Dizem que os jovens não gostam de política! É verdade mesmo? — por DJ Sayer

Apesar da desilução com a política tradicional e do voto facultativo, jovens não podem abrir mão de ir às urnas em outubro. Foto: Wilson Dias/Agência Brasil
Apesar da desilução com a política tradicional e do voto facultativo, jovens não podem abrir mão de ir às urnas em outubro. Foto: Wilson Dias/Agência Brasil

Nós nascemos seres políticos mas demoramos a dar conta disso.

Desde a escola aprendemos inconscientemente através da socialização, que somos políticos por natureza. Eleições de representante de Classe, Grêmio estudantil, Associação de Pais e Mestres e até negociar com a Direção da escola o adiantamento de aula (se você estudou/estuda em escola Pública sabe do que estou falando), estão presentes desde nossa formação educacional.

Hoje somos milhões de especialistas compartilhando textos da Carta Capital ou Veja nas redes sociais. O que não se aprende nessas publicações ou no Facebook: votar com sensibilidade, senso de justiça, votar com consciência social, discernir o que é melhor para o Município e o mais importante que é instruir de maneira responsável o futuro da cidade/estado/Brasil que são nossos jovens.

Uma boa parte da juventude de Marília contribuiu para os 28% dos votos, se somado nulos, brancos e abstenções nas eleições de 2012. Isso quer dizer que essa soma seria a segunda colocada na eleição passada, número extremamente impressionante: exatos 43.160 votos.

O jovem não é um sujeito isolado do restante da sociedade. A realidade é que a juventude as vezes tem um engajamento político que não vemos num líder de família ou em outro segmento social. E devido os últimos acontecimentos no país, repetir em Marília mais de 19% de abstenções seria retrógrado — acredito seriamente que este número deva diminuir.

De um outro lado não podemos pesar nos ombros da juventude todo o futuro social de uma cidade. Há também uma idéia que por se tratar de jovens, as ações políticas que vem deles será sempre boa e isso é um erro. Alguns ainda carregam posições radicais, seja conservadora ou anarquista, dos próprios pais ou avós. Não basta apenas que o jovem participe, mas sim como será a qualidade dessa participação, quais são seus dogmas, sua formação, seu conteúdo ideológico e principalmente ouvir deles suas experiências e anseios.
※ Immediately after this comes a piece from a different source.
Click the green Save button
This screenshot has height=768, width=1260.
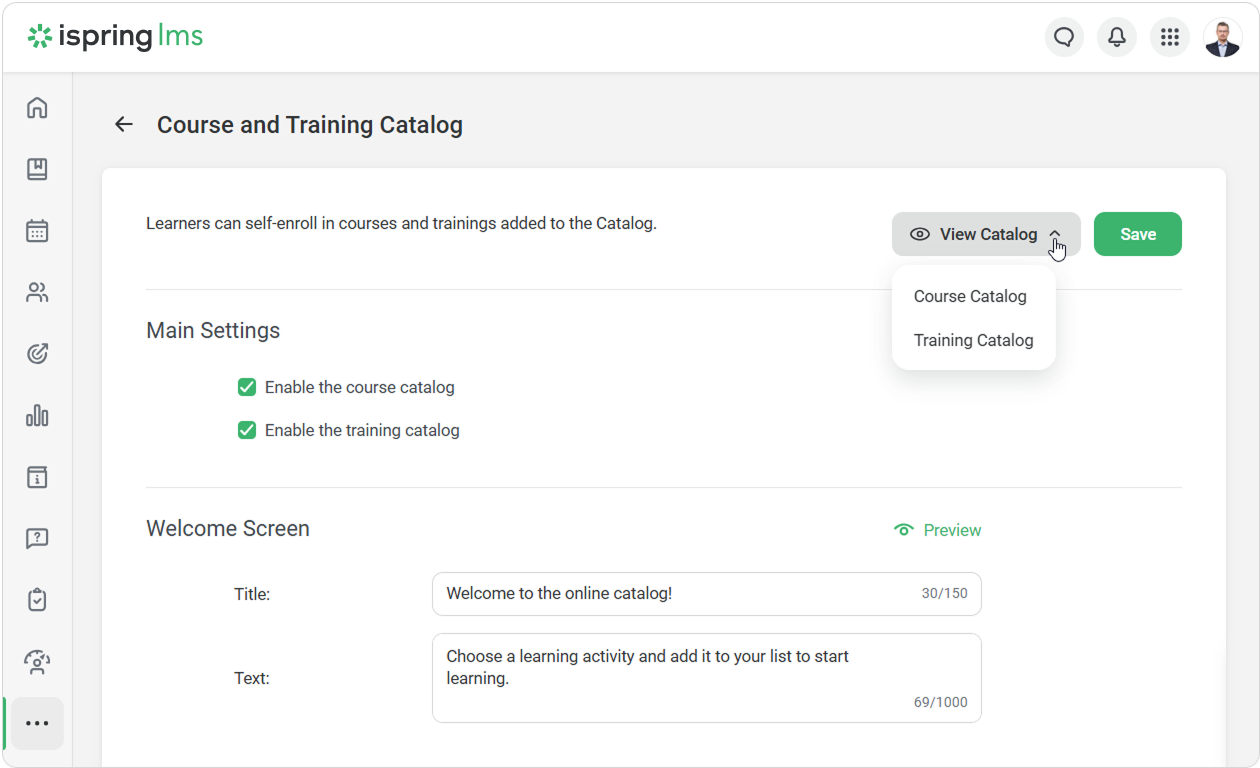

É óbvio que os jovens gostam de Política. Eles falam dela nas rodas da escola, igreja, barzinhos e está presente cada vez mais no seu cotidiano. Em algum momento, discutem mobilidade urbana, primeiro emprego, educação, questões sociais e acesso a cultura, coisas que vão passar diante da suas vidas. Falta uma ação Política para encaixar os jovens nesse debate e fazer alguns deles entenderem que discutir Política é tratar da nossa vida, do contrário essa conversa sempre será um tema distante para eles.

O cinismo descrente em algumas pessoas não vai mudar nossa atualidade muito menos nosso futuro, mas a esperança está na simplicidade dos trabalhos de formação de base, nas experiências dos coletivos culturais que pipocam nas periferias, no trabalho do voluntariado que se dedicam aos jovens, nos empresários que entendem que eles são o verdadeiro investimento,  e principalmente no jovem que consegue sentir no coração, que para conquistar a utopia de menino que ele enxerga lá fora, ela primeiro precisa estar dentro de nós…

Sayer Aurélio, 38 anos, conhecido como DJ Sayer, é empresário e professor de música em Marília. Ele também é pré-candidato a vereador na cidade.